Seems a bit over the top, overkill, and not a great idea.  Just my opinion, although seems to line up pretty well with yours, haha. Put a patch of 4 oz. or 6 oz. over the dent to strengthen it, feather the edges, and call it good.  IM (humble and unprofessional) O.

If the heel dent is not delaminated then why fix it?  

I like to reinforce big dents cuz i feel it strengthens against future delam, and if its near the stringer, there can be hairline cracks along the stringer that will take in water and brown the foam, over time.

there are comrades out there in fix it land that use a heat gun.

IIIIIIIIIIIIIIIIIIIIIII persnally am squimish about this method

but I have heard the story more than once

the right temp it just pops back flush…

a fairy story ? a danger to spell the end

of a perfectly good board? all that…

correct temperature impeeritive not hot enough?..

too hot…? damage and death…

…ambrose…

leave well enough alone.

yep… if’n the damn thing works…

dont fix it.

6”-8” around, 1/4” deep? Damn dude, what kinda heels have you got?
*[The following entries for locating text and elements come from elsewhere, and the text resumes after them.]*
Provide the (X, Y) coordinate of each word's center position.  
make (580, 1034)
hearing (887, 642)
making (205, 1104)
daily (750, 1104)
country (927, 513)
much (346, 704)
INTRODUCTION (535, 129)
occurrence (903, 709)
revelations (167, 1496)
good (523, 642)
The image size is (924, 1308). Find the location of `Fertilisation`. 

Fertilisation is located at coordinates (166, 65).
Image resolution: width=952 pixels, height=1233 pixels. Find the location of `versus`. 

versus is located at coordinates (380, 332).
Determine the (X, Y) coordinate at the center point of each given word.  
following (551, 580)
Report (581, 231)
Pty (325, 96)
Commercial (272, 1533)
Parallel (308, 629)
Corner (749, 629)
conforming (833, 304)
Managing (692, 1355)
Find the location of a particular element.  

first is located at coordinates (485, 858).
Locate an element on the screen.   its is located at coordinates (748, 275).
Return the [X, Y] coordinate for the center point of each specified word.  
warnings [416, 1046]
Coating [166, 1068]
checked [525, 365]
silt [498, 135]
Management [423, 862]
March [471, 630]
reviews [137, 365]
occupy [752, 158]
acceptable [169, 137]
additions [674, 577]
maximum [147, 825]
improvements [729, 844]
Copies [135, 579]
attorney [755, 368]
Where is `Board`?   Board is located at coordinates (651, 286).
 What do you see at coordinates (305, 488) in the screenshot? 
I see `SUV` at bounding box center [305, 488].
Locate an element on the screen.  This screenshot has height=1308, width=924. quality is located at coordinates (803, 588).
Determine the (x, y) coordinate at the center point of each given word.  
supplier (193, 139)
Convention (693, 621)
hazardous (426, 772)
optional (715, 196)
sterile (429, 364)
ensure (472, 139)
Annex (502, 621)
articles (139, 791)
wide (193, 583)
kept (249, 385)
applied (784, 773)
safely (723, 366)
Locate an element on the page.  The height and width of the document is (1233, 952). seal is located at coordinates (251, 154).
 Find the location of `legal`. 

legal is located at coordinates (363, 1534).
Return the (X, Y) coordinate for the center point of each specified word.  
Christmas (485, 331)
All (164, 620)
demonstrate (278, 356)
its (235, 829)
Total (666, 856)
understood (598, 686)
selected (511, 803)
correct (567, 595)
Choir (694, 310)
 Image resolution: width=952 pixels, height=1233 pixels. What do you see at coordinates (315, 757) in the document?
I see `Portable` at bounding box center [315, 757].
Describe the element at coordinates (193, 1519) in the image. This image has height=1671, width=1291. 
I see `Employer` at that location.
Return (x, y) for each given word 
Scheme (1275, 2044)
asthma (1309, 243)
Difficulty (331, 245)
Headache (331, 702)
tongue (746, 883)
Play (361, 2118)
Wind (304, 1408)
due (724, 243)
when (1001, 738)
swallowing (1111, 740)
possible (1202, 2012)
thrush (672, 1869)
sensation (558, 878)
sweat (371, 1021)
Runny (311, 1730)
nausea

I’d add layers of glass. Can’t see how it would add so much weight as to justify the other repair. Might be 1/4” deep in center but tapers out, so I don’t think you’d be adding as much weight as you think.

Okay, I think I might go the glass route. I’m just worried that under all those layers, you will still see the heel dent.

1/4" traction pad. They come in many colors and textures. 

I like it, but the dent is on the mid-rail. It actually looks like the airbrush is sprayed on the laminate. I’m debating dremmelling the deck layer off (carefully), fixing the foam underneath, and glassing the deck back down. It’s a lot of work but I’m doing this more for the challenge.

mid rail dent??? Fark, some resin, mix with milled fiberglass, mix fibers to tooth paste consistency, slap on rail and put plastic over with tape to match rail. When cured sand flush and patch with four ounce fiberglass and resin, second coat and sand then surf. 4 hours of time, 20 minutes of total work.

I’ve removed shallow dents with a heat gun, but it is very tricky.  You’re trying to heat up the foam to expand it and there’s a very fine line at that temperature where you’ll delam the glass.  But I would recommend you try it since you’re going to cut it out anyhow.   First very gradually heat up the area just outside the dent by keeping the gun moving and about 12" away.  If you see the edge of the dent raising carefully continue until it gets higher.  Cool the surface down using a towel soaking in ice water.  Move inward and repeat.  If the glass starts to discolor or nothing happens stop.  Practice on a dented scrap of polyfoam first to get the feel of distance on the gun and how fast to move it.

I’ve pulled up dents on blanks using a wet cloth and an iron (steam is hotter and doesn’t discolor) but I wouldn’t recommend this on glass.